Population ecology is exemplified by the reproductive behavior and parental care system of the sloths. Similar to the armadillos and anteaters, these loners live alone until it is time for the annual mating period when they find a mate. Most sloths breed throughout the year. However, in Guyana, the Pale-throated three-toed sloth gives birth after the rainy season between July and September (Dickson in MacDonald 1984: 778). The gestation period for female sloths vary and can be as long as about 263 days in the two-toed sloth. This long gestation period occurs due to delayed implantation (Eisenberg 1981: 46). When it gives birth to its young, the female two-toed sloth hangs upside down. The young two-toed sloth appears head first and face upward. Eventually, it grasps the female's fur and pulls itself towards the female's chest while the female assists in some of the pulling as well. Tree sloths usually bear one young, which weigh about 300 to 400 grams (Dickson in MacDonald 1984: 778). Even after birth, the young sloth's eyes remain closed and it suckles its mother for about five months. The young is carried by the mother and reaches for leaves to eat from her back. Six to nine months after its birth, the young sloth becomes too heavy as it approaches a weight that is 15 percent of its mother's weight (Eisenberg 1981: 47). To discourage clinging of the young sloth, the mother sloth brashly leaves the young sloth alone. The young sloth develops to an adult at 2.5 to 3 years of age.
Morphology
Edentata means 'without teeth,' but only anteaters are strictly toothless. Sloths and armadillos have premolars and molars that lack an enamel, but they have a single 'open root' which allows continuous growth. True incisors and canine teeth are absent in all Edentata, but sloths have enlarged canine like-premolars.

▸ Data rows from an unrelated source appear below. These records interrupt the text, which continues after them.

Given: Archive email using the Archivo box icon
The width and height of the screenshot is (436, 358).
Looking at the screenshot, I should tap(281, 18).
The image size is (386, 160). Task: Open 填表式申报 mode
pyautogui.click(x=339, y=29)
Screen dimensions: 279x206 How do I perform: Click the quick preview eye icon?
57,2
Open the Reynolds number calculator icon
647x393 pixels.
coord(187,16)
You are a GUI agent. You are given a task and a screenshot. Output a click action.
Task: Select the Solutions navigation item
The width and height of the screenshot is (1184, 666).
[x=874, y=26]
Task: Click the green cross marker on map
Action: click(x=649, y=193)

The Edentata have radiated to fill a variety of feeding niches that played the selection tool for the characters that are present today. The armored body of the armadillos reflects their anti-predator behavior. The specialization for tree life by the sloths and anteaters have imposed modifications in the structure of their bodies and subsequent specialization in their behavior patterns. All are heavily clawed, with one claw per toe that is very long and strong. This prevents smooth locomotion, they must walk on their knuckles which results in an awkward gait (Britannica).
The pleisomorphic traits of edentates include the possession of five toes on the hind feet, a simple uterus, tendency to develop dermal bone under an overlying epidermal scale (such as the elaborate armor of armadillo), and a small, uncomplicated brain. Their specialized traits include reduced dentition, a long sticky tongue, and powerful, clawed forefeet linked to their insect diets.

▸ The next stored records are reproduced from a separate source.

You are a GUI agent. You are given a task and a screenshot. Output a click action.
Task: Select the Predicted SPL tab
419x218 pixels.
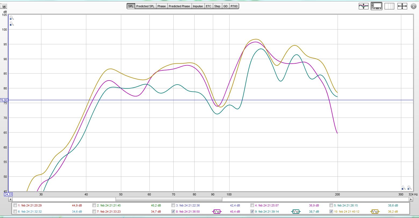tap(145, 6)
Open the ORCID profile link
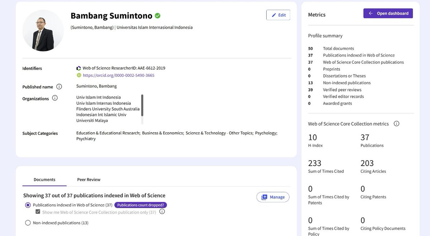 [118, 75]
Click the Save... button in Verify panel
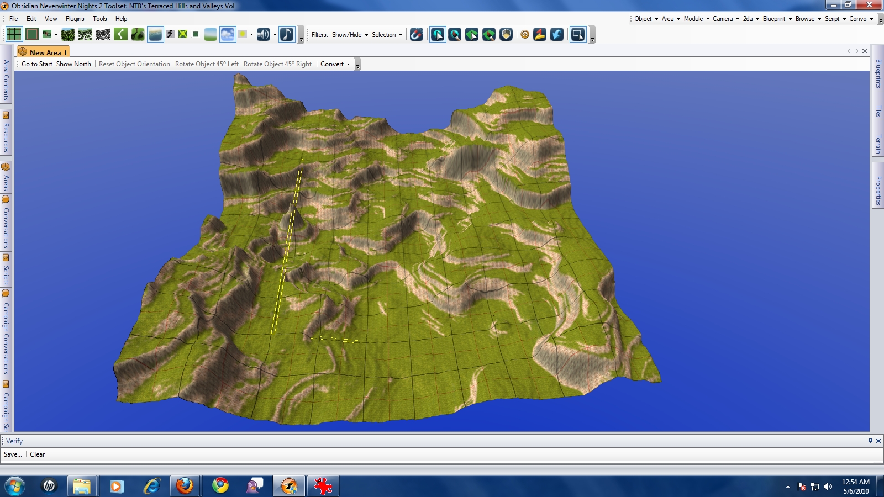 (13, 454)
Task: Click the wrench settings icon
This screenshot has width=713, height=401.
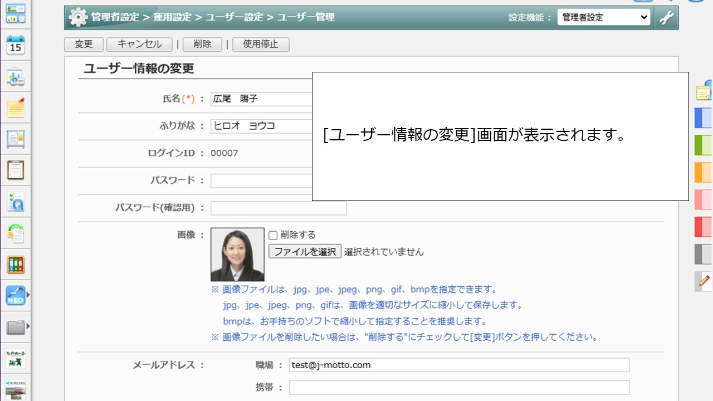Action: 666,17
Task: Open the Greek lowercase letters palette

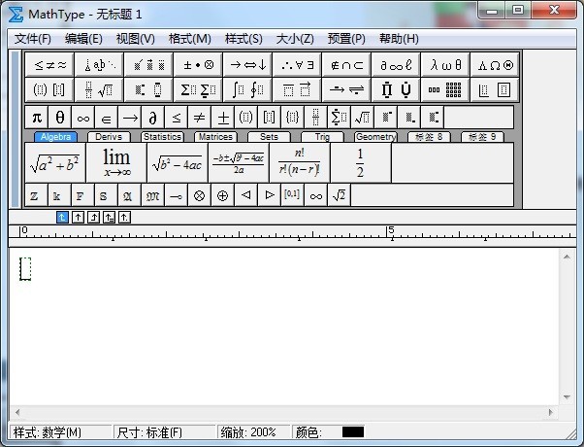Action: pyautogui.click(x=446, y=65)
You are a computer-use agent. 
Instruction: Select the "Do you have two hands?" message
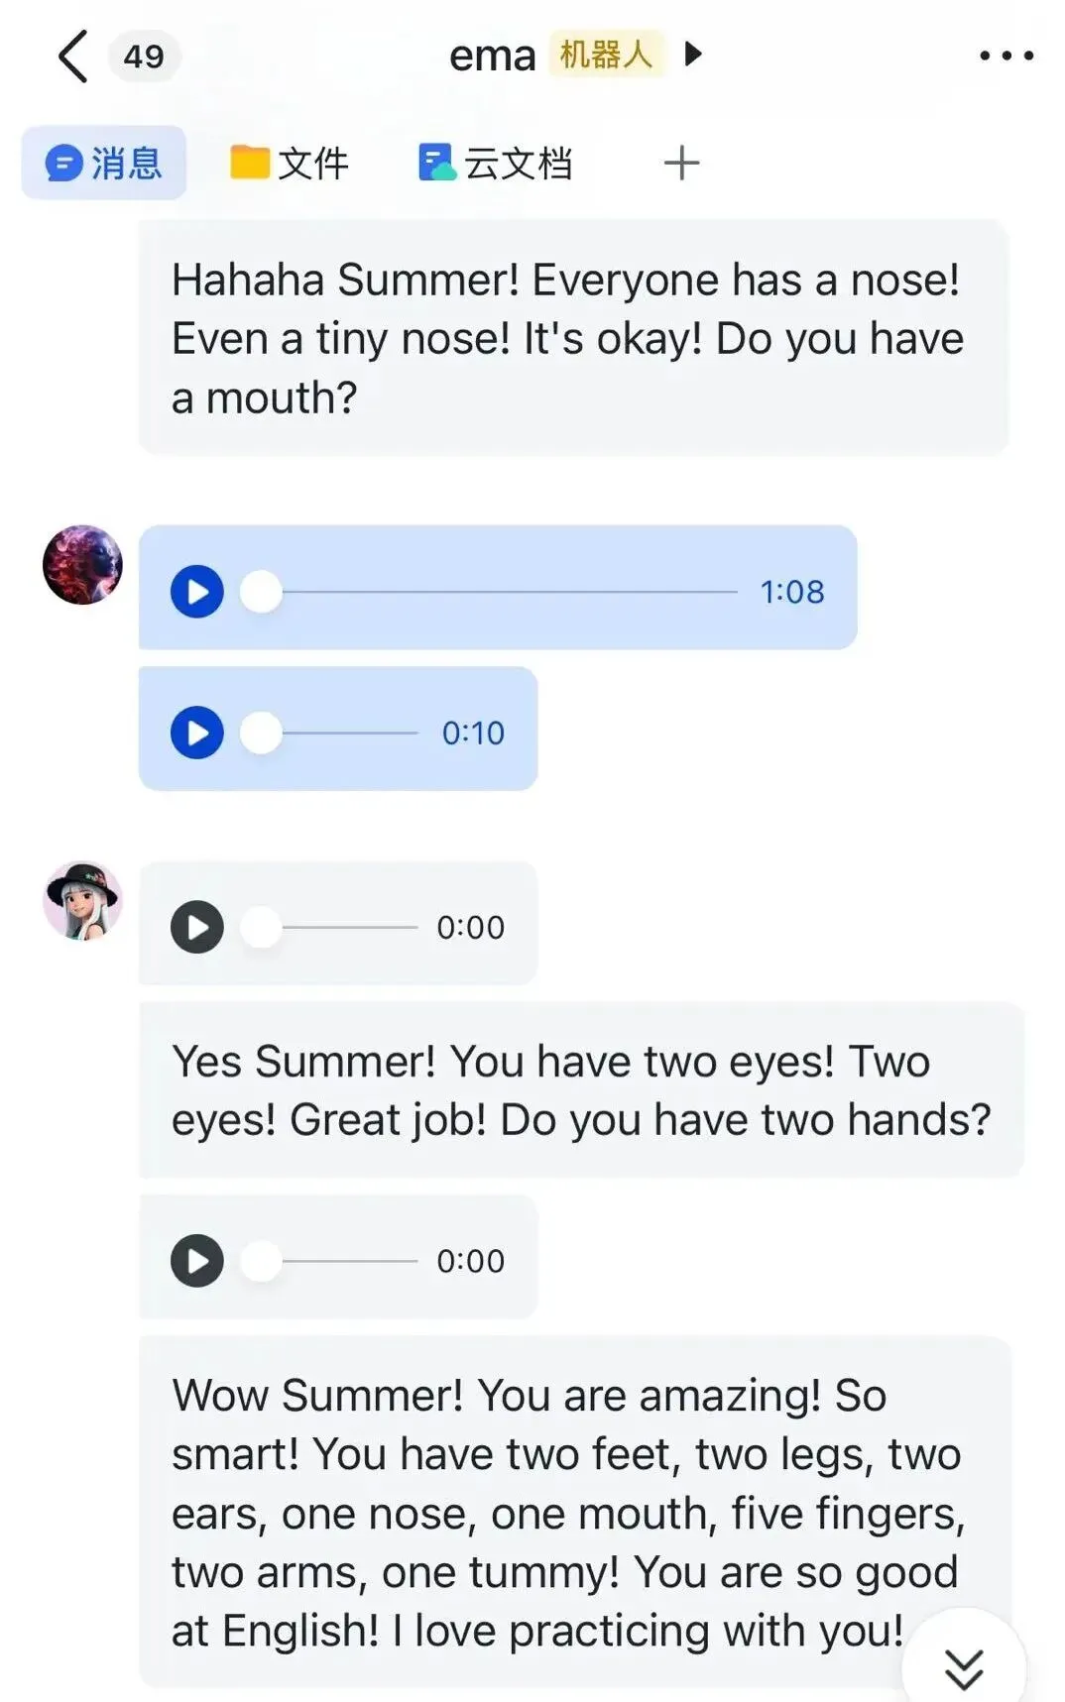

Sloths have internal organs (liver, stomach, spleen, and pancreas) that take different positions from that of other mammals which makes them highly adapted for climbing. Thus, they can spend almost all their life hanging and walking upside down from tree branches. For example, they eat, sleep (average of 15 hours/day), and give birth all in the tree. Their long legs are designed for suspension of the body rather than for "column-like' support. An apomorphy is that they have extremely large multi-compartmental stomachs, which contain cellulose-digesting bacteria (University of Michigan).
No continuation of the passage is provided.